She added that such attacks were “designed to silence, sideline and almost eliminate [the] voice of Muslims from the public discourse.”

Omar and Tlaib, who made history in November as the nation’s first Muslim women elected to Congress, have come under repeated attacks from the president, right-leaning pundits and lawmakers since they took office earlier this year.

Omar in particular, who is black, first faced significant controversy for questioning the U.S. relationship with Israel, which some painted as anti-Semitic.

Last month, Trump tweeted out a misleading video splicing together comments Omar made with footage of the Sept. 11 attacks, saying: “WE WILL NEVER FORGET.” Despite Omar saying she received more death threats after the tweet, Trump continued his assault, saying people should look at her “anti-Semitic, anti-Israel and ungrateful U.S. HATE statements.”

Over the past week, Tlaib, the nation’s first Palestinian American congresswoman, came under similar bad-faith attacks from Trump and other Republicans who attempted to twist a comment she made about the Holocaust.

“When someone like the President tweets something like that, it’s not an attack only on myself, but an attack on all Muslims… women of color… on immigrants and refugees,” Omar said Tuesday of Trump’s misleading tweets about her 9/11 comments. “That message was being used to vilify anyone who shared an identity with me… to say you don’t belong.”

Earlier on Tuesday, Omar published a joint op-ed in CNN with Rep. Jan Schakowsky (D-Ill.), who is Jewish, urging the country to confront the threat of white nationalism.

“As a Muslim American and a Jewish American elected to the United States Congress, we can no longer sit silently as terror strikes our communities,” the congresswomen wrote. “We cannot allow those who seek to divide and intimidate us to succeed.”

“Whatever our differences, our two communities, Muslim and Jewish, must come together to confront the twin evils of anti-Semitic and Islamophobic violence,” they added.

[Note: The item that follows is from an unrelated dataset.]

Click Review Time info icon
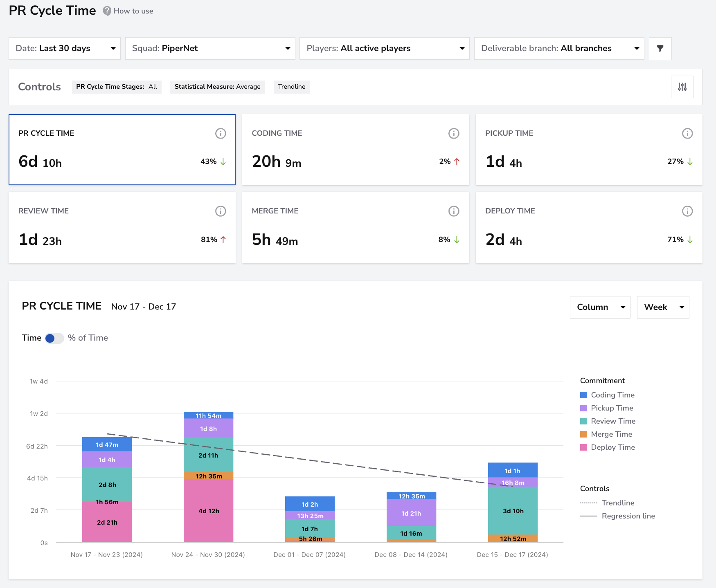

The opinion piece pointed to the deadly shooting at a synagogue near San Diego last month, in which the alleged gunman, a white supremacist, released an apparent manifesto gloating about having “European ancestry” and expressing his hatred of Jewish people. The suspect also said he was inspired by the New Zealand mosque shooting, in which another white supremacist allegedly shot and killed 50 people the previous month.

Anti-Semitic incidents in the U.S. have been on the rise in recent years, reaching near-record levels last year, per the Anti-Defamation League. There has also been an increase in anti-Muslim bias incidents in recent years, with a 15 percent increase in hate crimes targeting American Muslims from 2016 to 2017, according to the Council on American-Islamic Relations.

The congresswomen slammed Trump for normalizing white nationalism, pointing to his notorious statement that there were “very fine people on both sidesof the violent 2017 white supremacist rally in Charlottesville, Virginia.

“We must be united in our diversity,” Omar said Tuesday about her joint op-ed with Schakowsky. “We can’t allow people to [pit] us against one another.”